Just back from the Silicon Valley Comes to Oxford (SVCO), an invite-only event at the Said Business School, University of Oxford University in the UK. The aim of the event is to provide insight to the Business School graduates on how to start, scale and run high-growth companies. The speakers include prominent entrepreneurs, innovators and investors from Silicon Valley. Other speakers included Phil Libin CEO of Evernote and Mike Olson, co-founder of Cloudera.
As well as running a masterclass on entrepreneurship in Silicon Valley, my main presentation was to the business school address the mismatch between Big Data hype and reality. The talk entitled “The Clash of Big Data and Consumer Expectation”, examined how the Big Data movement, as epitomized by Hadoop and NoSQL platforms, is failing to keep up with consumer expectations. In large part this is down to the solution cost and immaturity of the Hadoop-based technologies, but in the face of dramatically increasing data rates from telecoms and the IoT, means that Hadoop and related Big Data technologies are unable to deliver the real-time, low latency performance at any reasonable cost. We’re also talking about a world of sensors and other data where much of the data is business as usual and no need to be stored.
Many industries are implementing ‘real-time’ applications, although the reality struggles to make it past the Marketing departments. For example, travel information remains woefully inadequate and inaccurate, real-time ad placements are still based on simplistic measures such as recent site visits, telecoms service providers are struggling with the new Big Data streams from 4G/ IP location-based services, and micro-location services (such consumer behavior in shopping malls) are still in their infancy.
There are two issues at play. The collection of many different types and formats of machine-generated data from applications, web servers and devices, and the ability of the Big Data platforms to deliver real-time, low-latency responses.

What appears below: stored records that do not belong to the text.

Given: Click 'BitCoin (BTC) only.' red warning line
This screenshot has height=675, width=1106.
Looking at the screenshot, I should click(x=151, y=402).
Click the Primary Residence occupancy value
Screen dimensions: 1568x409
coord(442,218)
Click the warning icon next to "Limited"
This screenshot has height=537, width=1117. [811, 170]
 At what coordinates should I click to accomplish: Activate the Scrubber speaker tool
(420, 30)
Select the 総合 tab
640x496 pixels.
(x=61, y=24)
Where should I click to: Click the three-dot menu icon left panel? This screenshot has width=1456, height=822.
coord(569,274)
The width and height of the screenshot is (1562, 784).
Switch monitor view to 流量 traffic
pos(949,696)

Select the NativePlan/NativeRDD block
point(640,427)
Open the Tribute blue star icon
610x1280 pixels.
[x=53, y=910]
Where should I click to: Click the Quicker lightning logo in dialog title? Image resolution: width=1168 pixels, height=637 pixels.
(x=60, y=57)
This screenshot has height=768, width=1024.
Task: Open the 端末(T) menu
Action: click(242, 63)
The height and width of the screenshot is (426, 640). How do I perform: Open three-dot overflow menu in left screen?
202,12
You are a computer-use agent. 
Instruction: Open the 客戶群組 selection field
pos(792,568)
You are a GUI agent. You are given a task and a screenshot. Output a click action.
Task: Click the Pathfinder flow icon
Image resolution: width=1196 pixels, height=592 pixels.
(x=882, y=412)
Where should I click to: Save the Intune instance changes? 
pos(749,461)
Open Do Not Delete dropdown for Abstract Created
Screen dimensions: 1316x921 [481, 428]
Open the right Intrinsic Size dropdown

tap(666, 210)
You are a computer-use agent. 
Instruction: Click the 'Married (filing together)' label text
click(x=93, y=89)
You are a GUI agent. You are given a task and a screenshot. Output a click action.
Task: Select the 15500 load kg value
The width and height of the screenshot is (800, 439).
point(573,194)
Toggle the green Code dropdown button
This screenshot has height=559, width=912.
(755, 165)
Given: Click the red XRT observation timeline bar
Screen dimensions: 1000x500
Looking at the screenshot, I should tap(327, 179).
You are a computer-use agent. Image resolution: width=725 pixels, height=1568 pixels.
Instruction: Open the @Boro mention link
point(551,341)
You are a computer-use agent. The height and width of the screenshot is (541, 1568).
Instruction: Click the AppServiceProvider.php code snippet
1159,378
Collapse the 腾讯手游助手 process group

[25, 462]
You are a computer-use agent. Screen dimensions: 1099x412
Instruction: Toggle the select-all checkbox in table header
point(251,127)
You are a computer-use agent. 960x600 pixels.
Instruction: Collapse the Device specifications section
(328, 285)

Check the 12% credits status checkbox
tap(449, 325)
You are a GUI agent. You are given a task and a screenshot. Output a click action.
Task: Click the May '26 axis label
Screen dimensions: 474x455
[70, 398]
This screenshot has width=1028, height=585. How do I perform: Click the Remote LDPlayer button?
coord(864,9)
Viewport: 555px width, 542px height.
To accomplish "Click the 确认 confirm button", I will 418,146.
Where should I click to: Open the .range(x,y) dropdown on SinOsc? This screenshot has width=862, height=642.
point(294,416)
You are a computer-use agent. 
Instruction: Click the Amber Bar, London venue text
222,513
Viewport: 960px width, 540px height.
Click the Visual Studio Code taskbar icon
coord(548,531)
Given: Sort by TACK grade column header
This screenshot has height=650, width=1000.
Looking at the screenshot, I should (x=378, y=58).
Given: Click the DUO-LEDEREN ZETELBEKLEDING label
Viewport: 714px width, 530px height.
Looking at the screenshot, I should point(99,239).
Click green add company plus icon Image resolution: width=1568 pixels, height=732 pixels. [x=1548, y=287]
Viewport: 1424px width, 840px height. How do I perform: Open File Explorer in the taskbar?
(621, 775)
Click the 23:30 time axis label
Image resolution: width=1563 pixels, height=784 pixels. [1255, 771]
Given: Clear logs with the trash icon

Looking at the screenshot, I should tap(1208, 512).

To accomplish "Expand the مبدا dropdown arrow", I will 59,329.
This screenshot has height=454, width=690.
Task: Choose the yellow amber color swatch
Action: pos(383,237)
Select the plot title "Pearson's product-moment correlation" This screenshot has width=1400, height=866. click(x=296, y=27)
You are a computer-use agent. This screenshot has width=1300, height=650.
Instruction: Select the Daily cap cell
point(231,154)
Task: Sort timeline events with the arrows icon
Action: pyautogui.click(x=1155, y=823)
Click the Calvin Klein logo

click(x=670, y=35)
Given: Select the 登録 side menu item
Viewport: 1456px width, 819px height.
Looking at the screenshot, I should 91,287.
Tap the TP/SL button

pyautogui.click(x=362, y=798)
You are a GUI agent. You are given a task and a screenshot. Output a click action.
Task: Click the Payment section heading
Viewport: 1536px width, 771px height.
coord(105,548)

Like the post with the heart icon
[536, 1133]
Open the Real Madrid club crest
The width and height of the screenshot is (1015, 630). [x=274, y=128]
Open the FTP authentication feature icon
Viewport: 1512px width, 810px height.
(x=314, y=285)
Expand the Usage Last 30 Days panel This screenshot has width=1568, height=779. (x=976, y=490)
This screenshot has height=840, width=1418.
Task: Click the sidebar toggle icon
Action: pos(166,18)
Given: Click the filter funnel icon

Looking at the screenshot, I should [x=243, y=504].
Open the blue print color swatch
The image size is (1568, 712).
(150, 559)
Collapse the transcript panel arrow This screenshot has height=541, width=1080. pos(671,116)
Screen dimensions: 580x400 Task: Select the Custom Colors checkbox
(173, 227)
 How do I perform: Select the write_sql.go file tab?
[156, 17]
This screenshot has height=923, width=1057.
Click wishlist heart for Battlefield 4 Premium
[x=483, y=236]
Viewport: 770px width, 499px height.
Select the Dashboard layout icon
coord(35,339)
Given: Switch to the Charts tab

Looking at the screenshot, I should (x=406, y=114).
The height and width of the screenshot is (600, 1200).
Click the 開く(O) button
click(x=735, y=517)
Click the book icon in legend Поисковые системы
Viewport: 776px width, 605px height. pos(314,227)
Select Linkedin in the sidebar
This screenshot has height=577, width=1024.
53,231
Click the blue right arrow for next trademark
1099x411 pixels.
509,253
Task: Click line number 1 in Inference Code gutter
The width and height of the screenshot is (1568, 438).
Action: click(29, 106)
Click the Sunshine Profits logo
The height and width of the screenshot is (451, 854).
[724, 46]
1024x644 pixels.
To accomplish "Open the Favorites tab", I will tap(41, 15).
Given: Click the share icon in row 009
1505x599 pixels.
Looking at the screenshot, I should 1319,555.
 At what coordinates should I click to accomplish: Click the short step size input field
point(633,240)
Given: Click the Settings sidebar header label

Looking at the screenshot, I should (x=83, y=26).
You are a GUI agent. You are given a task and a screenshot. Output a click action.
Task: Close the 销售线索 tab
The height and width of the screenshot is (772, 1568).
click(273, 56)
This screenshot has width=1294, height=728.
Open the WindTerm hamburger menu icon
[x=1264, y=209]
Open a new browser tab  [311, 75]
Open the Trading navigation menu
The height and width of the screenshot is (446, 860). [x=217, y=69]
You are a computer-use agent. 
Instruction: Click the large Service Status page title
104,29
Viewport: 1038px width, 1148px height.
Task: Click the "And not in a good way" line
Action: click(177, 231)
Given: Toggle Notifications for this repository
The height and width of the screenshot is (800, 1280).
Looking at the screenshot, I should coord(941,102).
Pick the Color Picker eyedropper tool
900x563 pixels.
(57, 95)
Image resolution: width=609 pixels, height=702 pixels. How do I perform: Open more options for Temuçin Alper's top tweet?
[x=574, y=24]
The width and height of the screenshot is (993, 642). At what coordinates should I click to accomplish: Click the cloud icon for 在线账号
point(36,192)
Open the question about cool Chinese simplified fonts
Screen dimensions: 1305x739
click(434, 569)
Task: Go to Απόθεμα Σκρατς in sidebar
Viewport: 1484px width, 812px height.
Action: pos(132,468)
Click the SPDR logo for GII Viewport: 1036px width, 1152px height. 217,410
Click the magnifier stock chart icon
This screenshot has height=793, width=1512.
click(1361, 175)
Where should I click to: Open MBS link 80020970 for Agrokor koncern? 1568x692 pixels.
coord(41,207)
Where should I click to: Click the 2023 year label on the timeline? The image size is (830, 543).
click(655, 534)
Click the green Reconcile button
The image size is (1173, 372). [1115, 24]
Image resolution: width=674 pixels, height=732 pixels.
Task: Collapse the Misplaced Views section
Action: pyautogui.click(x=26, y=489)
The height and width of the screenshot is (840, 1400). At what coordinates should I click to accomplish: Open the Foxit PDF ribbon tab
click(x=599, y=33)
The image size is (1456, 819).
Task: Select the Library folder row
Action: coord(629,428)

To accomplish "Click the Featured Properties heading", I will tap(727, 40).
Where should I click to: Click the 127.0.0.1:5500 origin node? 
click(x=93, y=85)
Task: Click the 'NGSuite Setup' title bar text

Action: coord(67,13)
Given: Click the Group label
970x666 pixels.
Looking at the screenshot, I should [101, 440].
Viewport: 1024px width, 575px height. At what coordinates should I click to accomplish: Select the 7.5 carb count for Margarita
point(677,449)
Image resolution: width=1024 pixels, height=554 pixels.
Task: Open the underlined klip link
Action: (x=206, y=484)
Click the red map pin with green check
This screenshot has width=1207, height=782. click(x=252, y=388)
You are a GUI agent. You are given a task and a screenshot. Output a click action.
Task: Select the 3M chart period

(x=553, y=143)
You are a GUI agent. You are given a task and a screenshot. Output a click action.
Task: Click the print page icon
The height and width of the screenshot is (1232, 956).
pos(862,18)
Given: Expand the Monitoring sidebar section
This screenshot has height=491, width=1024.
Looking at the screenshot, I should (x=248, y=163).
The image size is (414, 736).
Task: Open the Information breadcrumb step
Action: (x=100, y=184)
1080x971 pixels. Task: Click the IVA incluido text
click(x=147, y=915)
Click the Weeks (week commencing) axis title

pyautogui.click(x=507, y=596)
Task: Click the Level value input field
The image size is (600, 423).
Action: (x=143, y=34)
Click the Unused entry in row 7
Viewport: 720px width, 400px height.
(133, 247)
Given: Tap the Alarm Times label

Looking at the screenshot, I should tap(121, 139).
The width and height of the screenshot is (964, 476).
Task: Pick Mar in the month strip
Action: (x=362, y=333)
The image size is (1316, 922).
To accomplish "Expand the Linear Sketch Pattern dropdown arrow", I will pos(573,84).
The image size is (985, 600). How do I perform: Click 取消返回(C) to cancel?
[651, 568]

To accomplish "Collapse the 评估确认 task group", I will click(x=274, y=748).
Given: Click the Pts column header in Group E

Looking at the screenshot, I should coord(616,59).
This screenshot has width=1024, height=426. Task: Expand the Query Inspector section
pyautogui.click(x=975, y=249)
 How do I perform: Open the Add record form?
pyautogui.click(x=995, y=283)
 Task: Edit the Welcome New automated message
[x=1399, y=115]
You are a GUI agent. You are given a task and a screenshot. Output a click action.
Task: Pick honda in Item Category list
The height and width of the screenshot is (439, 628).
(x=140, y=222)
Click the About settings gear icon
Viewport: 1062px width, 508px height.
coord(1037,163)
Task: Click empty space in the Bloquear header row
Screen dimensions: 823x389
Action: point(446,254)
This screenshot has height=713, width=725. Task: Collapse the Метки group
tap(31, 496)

Fast, as-hoc queries over large volumes of stored data is not an issue for Big Data technology platforms, but deliver low latency answers is either not possible or prohibitively expensive in terms of the hardware and software resources required. For example, most Hadoop and NoSQL solution vendors have a social media demo based on Twitter. Yet Twitter as its peak is around 10k tweets per second. Applications in telecoms, cybersecurity, telematics and transportation are increasingly in the area of several million records per second.
Therefore delivering cinsumer expectation requires a rethink. How to deliver automated, low latency actions from multiple high velocity data streams, often with poor quality data, low information content and different data formats. This is where streaming data management comes into play. Streaming in the past has often been associated with event processing or BPM-based middleware platforms, but has now moved on to the next generation of streaming platforms, capable of executing many applications on the same core platform, and scaling to the data rates generated by IoT and telecoms applications.